Народные представители отнюдь не принадлежали к тем первобытным натурам, которым могла бы импонировать внешняя обстановка. Не помогло и царское приветствие, составленное умно и сказанное царем отчетливо, не без царственного величия, причем государь особенно подчеркнул, что он приветствует лучших представителей населения страны.

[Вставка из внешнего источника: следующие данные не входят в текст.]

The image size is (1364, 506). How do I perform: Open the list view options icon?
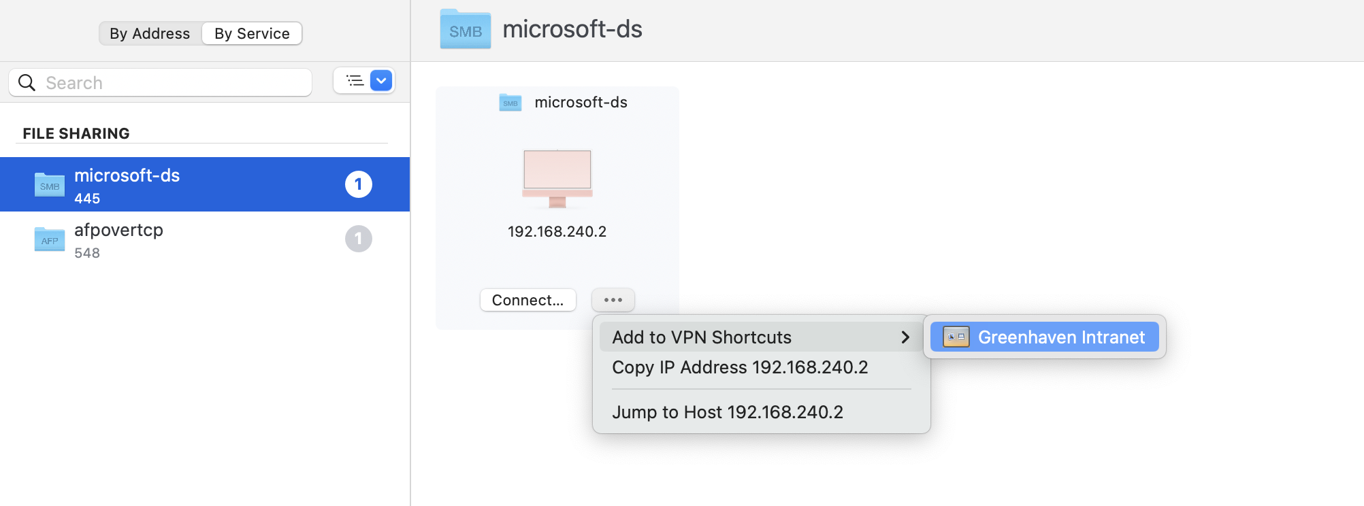click(355, 80)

Предоставленная самой себе, Государственная дума, лидеры которой заранее установили весь церемониал начала задуманной ими осады власти, безвозбранно, при полном молчании правительства, тотчас превратила свою трибуну в кафедру революции. Началось с того, что один из самых злобных врагов и правительства, и существующего государственного строя И.И. Петрункевич в патетической речи предъявил требование о немедленной и всеобщей амнистии всех политических заключенных, в том числе и совершивших по политическим мотивам уголовные преступления. Правительство молчало, и Дума, кажется единогласно, приняла предложение Петрункевича.

Приступили вслед за тем к составлению адреса на высочайшее имя, в котором изложили все пункты кадетской программы, требуя почти в императивной форме их немедленного осуществления. Тут были, разумеется, и амнистия, и предоставление права всеобщего голосования при выборах в Государственную думу, и отчуждение казенных, удельных, церковных и частновладельческих земель в пользу крестьянства.

Как ни уклонялся Горемыкин от всякого соглашения с Государственной думой, сколь он ни хотел игнорировать самое ее существование, но все же пришлось правительству на это откликнуться. Пришли, однако, к этому не сразу и не без предварительных продолжительных препирательств между членами кабинета.

Заседания Совета министров происходили в помещении, занимаемом Горемыкиным, а именно в доме Министерства внутренних дел, что у Цепного моста. В обширном кабинете, столь мне знакомом еще со вре-


мен Плеве, ежевечерне собирались господа министры, но ни к чему положительному долгое время не приходили.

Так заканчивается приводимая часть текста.